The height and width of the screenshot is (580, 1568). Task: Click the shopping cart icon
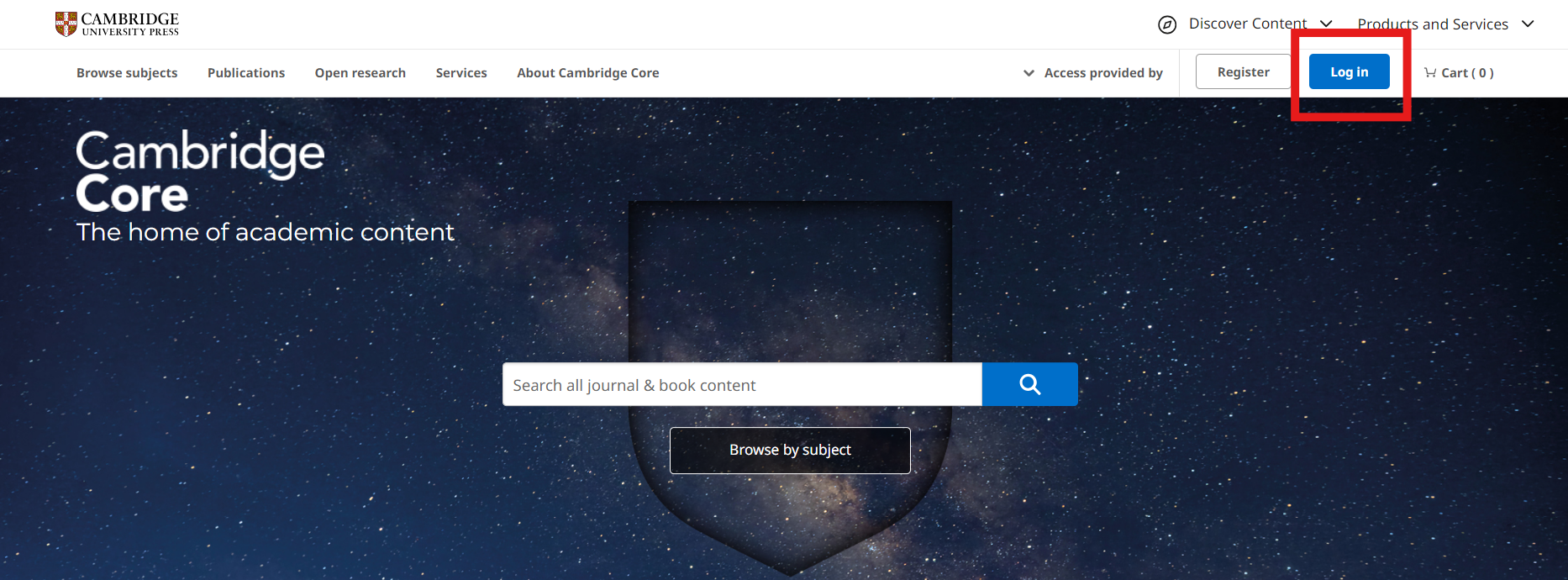click(x=1429, y=73)
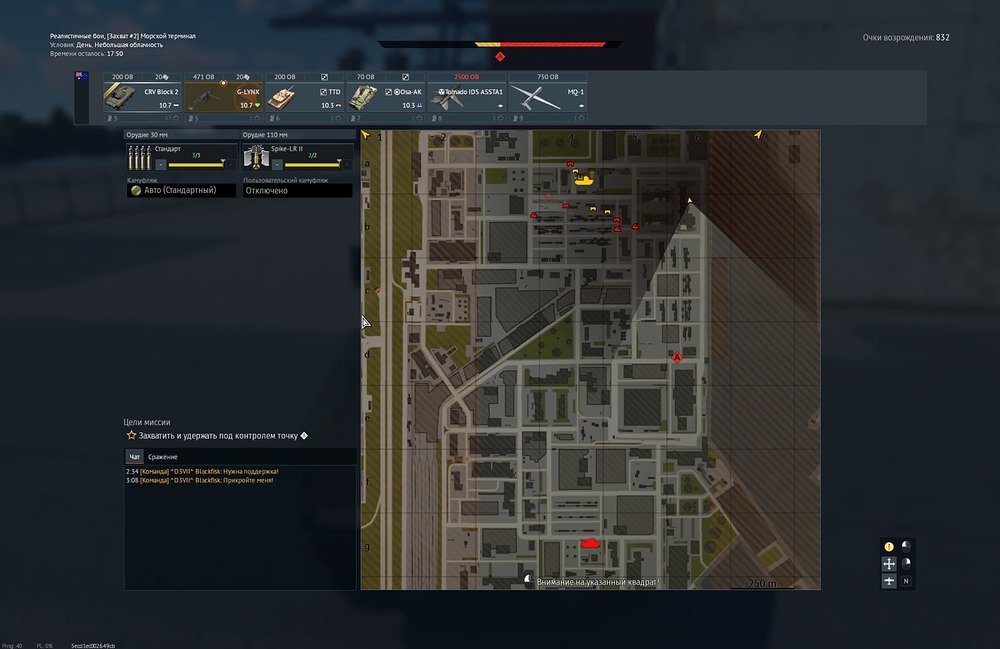Select the Osa-AK anti-air vehicle

[x=385, y=96]
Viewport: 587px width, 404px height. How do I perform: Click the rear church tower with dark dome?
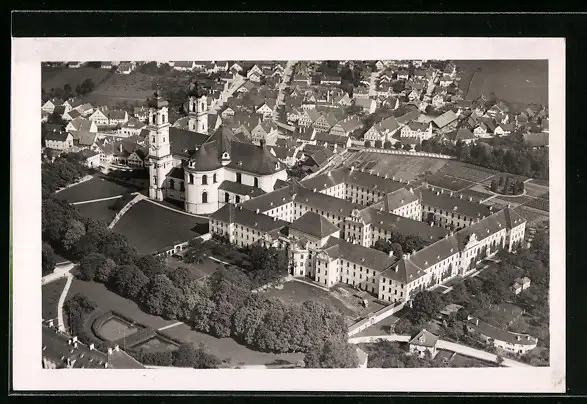tap(197, 109)
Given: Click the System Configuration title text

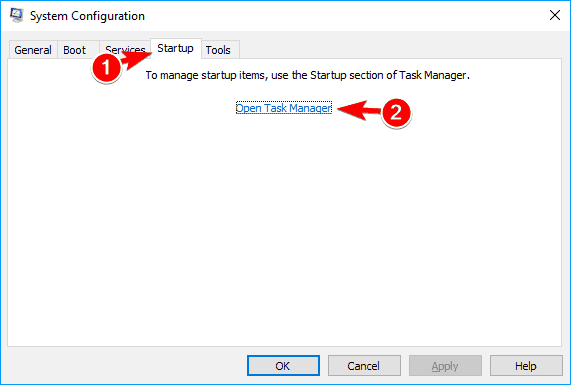Looking at the screenshot, I should (87, 16).
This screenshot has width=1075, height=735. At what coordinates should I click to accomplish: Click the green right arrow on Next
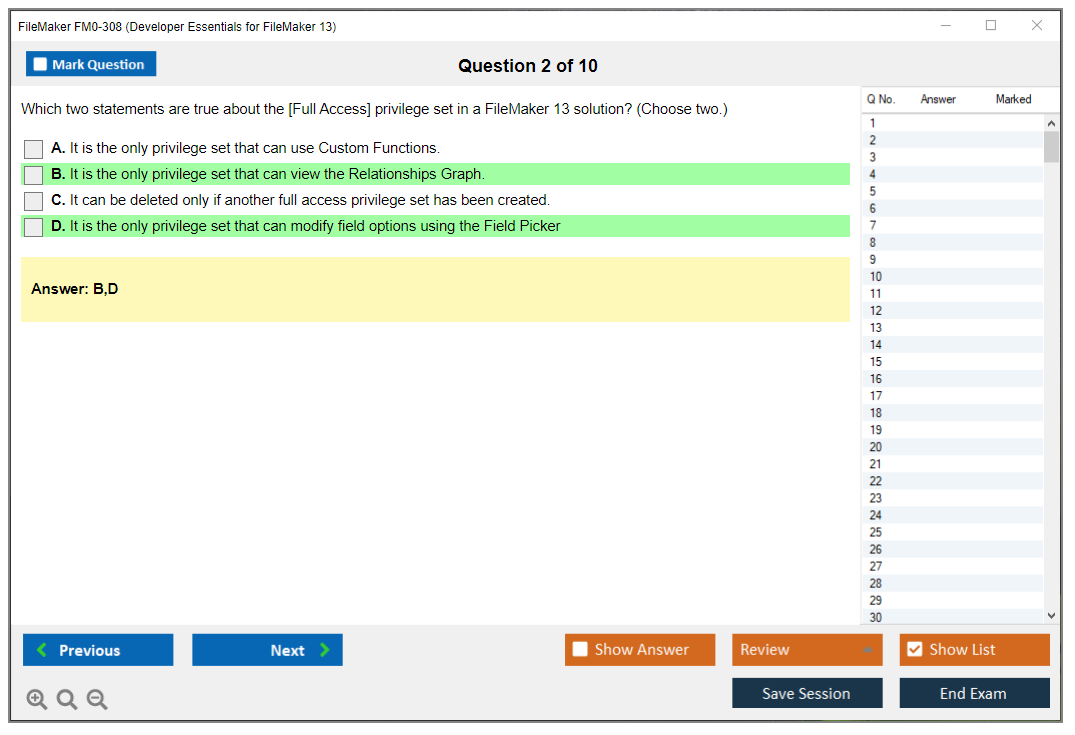click(324, 650)
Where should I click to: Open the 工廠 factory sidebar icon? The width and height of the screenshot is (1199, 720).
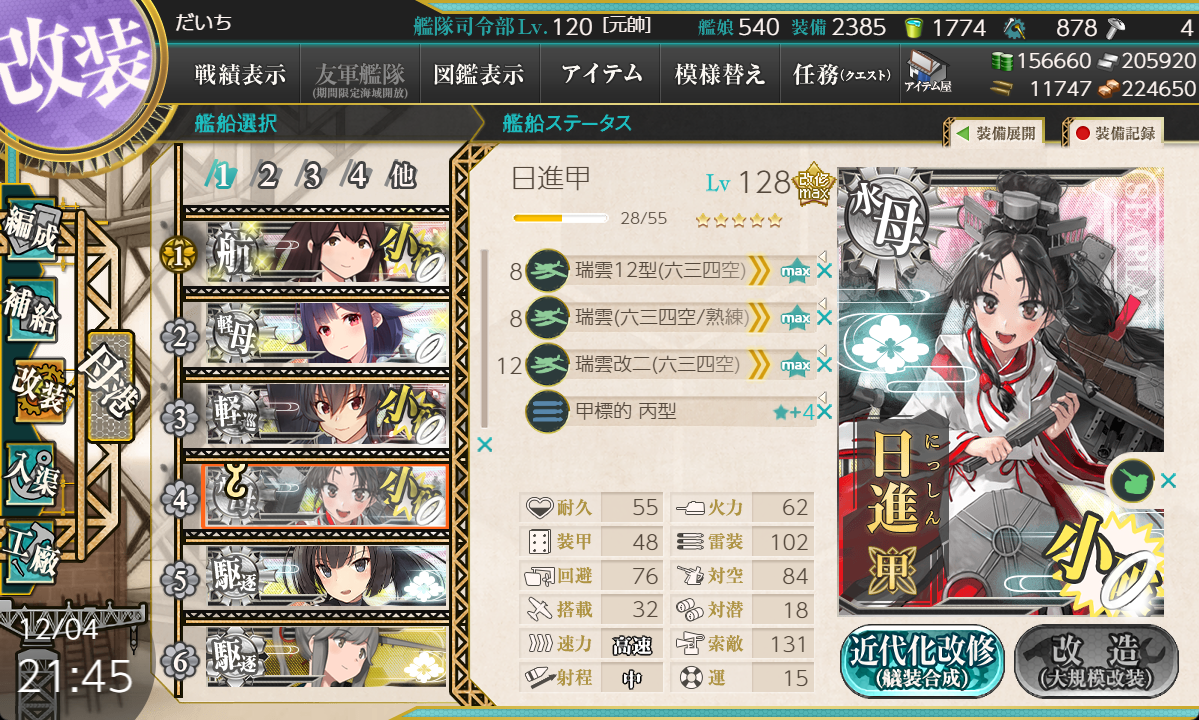[x=31, y=554]
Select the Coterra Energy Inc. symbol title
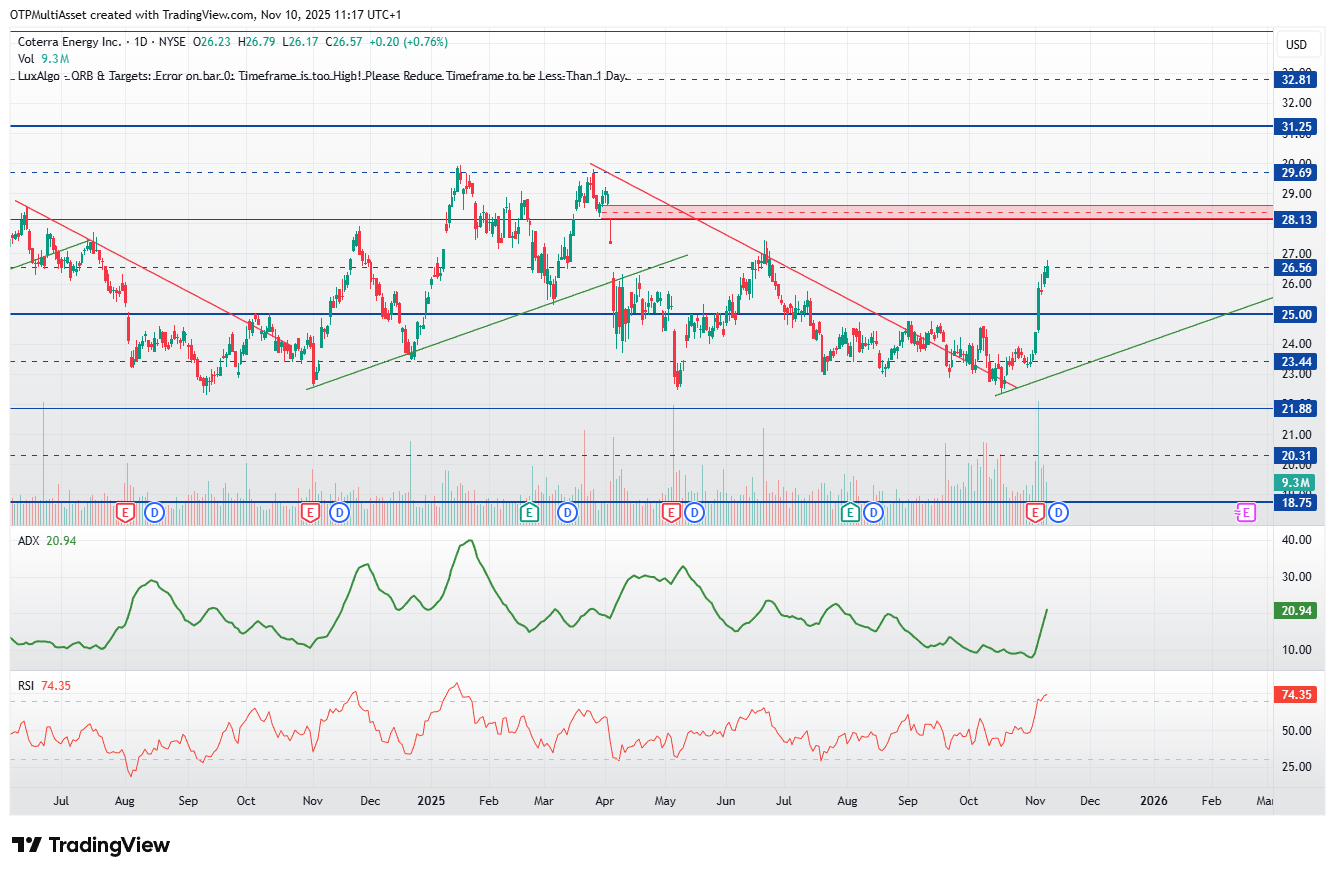This screenshot has width=1335, height=875. pyautogui.click(x=70, y=42)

# [INSTRUCTIONS TO FOLLOW]
Exclude the images and copy every record above exactly.

# [RESPONSE TO THIS EXERCISE]
The height and width of the screenshot is (580, 1568). Task: Click the shopping cart icon
click(x=1429, y=73)
Select the Osa-AK anti-air vehicle

[x=385, y=96]
Viewport: 587px width, 404px height. How do I perform: Click the rear church tower with dark dome?
tap(197, 109)
Given: Click the System Configuration title text

Looking at the screenshot, I should (87, 16).
This screenshot has width=1075, height=735. At what coordinates should I click to accomplish: Click the green right arrow on Next
click(324, 650)
Where should I click to: Open the 工廠 factory sidebar icon? The width and height of the screenshot is (1199, 720).
[x=31, y=554]
Select the Coterra Energy Inc. symbol title
This screenshot has width=1335, height=875. pyautogui.click(x=70, y=42)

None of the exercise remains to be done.